Sofonisba, come lo fu anche Artemisia Gentileschi, fu una figura femminile di grande talento, ma che a quei tempi, il più delle volte, veniva disprezzata perché c’era una scarsa considerazione per la donna, alla quale non era permesso di dedicare la sua vita all’arte. Tuttavia, grazie ai continui incoraggiamenti e stimoli di suo padre, riuscì a far emergere la sua bravura di pittrice.
Assieme alla recensione ho voluto inserire qualche immagine dei dipinti di Sofonisba, che l’autrice descrive con dovizia di particolari e tramite un grande coinvolgimento: “Ecco. Ho dato l’ultimo ritocco. Alzati e vieni a vedere.” Elena illuminata dalla luce solare che faceva capolino tra le nubi bianche rimaste dopo che era spiovuto e che in quel momento penetrava nella stanza, si avvicinò alla sorella e sorrise. “Mi hai ritratta più carina di quella che sono.” “Non è vero. Questa che vedi sei proprio tu, coi tuoi grandi occhi ascetici. Comunque “aggiunse per essere cortese, “il velo di novizia ti dona e lo sfondo scuro lo fa risaltare ancor di più.”

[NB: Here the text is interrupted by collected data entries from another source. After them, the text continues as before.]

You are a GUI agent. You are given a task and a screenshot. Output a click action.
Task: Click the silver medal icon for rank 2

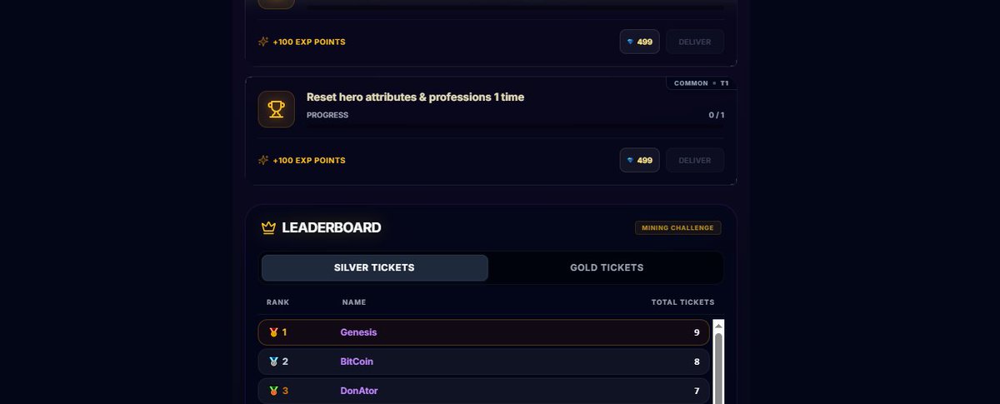tap(273, 362)
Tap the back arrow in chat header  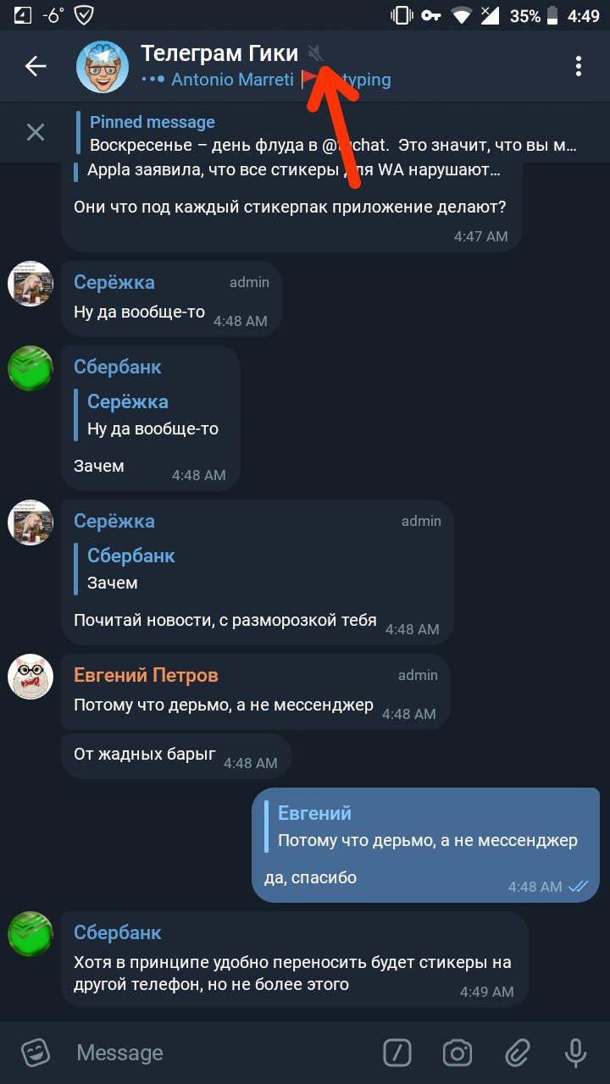(36, 66)
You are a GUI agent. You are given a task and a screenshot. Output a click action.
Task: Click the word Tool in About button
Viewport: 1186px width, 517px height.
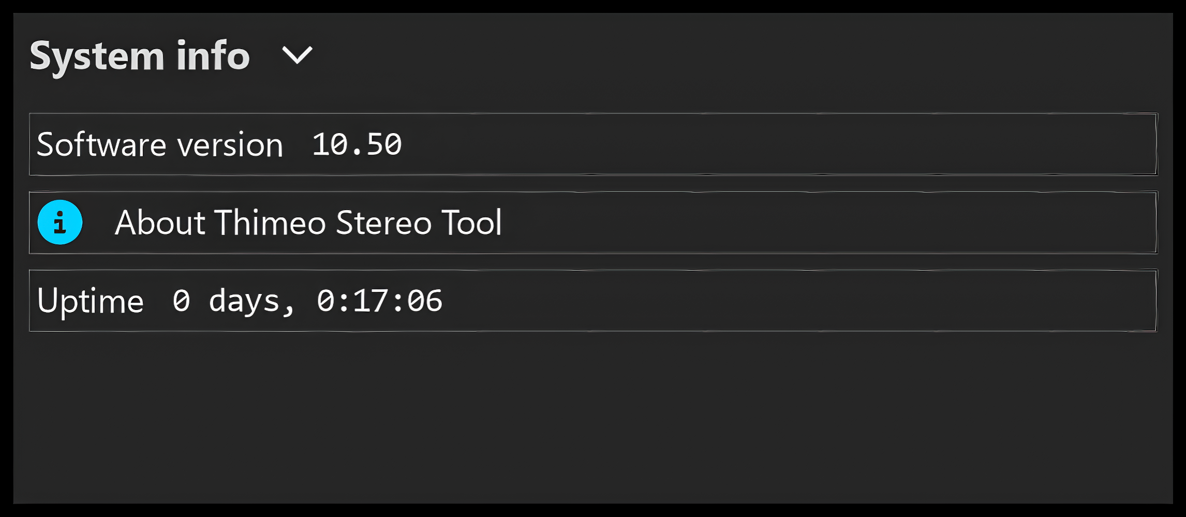(x=471, y=223)
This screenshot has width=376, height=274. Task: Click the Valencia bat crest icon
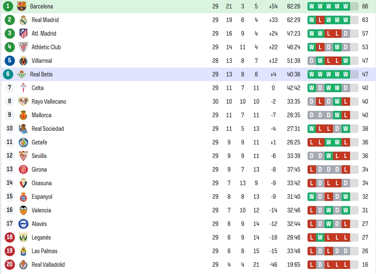(x=23, y=210)
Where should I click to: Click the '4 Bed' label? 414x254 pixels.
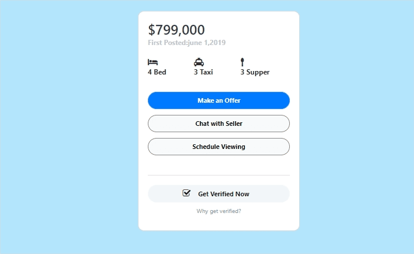[x=157, y=72]
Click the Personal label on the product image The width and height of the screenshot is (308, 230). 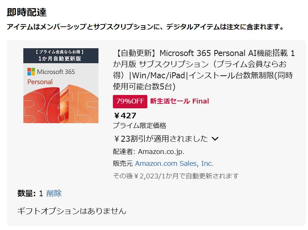[40, 82]
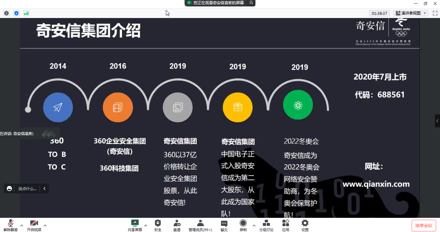Click the 邀请 invite icon
The height and width of the screenshot is (232, 440).
tap(177, 225)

La lettura risulta interessante, anche per conoscere i progressi che la pittrice fece in ambito artistico, fin dai suoi primi esordi, quando ebbe come maestro il pittore Bernardino Campi.
Sofonisba fu abile nel trasferire ed esaltare sul dipinto l’aspetto intimo dell’effigiato, ritraendo il carattere psicologico e instaurando con lui un dialogo espressivo. In questo, le sue opere, ricordano molto i capolavori di Lorenzo Lotto, che fu un innovatore nel campo della ritrattistica.
È fondamentale evidenziare lo stile di scrittura dell’autrice, che si contraddistingue per essere dotato di una particolare prosa poetica: “Aveva piovuto tutta la mattina, ma per fortuna dopo pranzo il cielo stava aprendo. Uno squarcio tra le nubi grigio perla lasciava intravedere il sole che riportava allegria illuminando il verde tenero e vigoroso delle giovani foglie degli alberi e facendo splendere i petali dei fiori che madonna primavera andava man mano distribuendo”.
Complimenti Luciana, ti leggo sempre molto volentieri.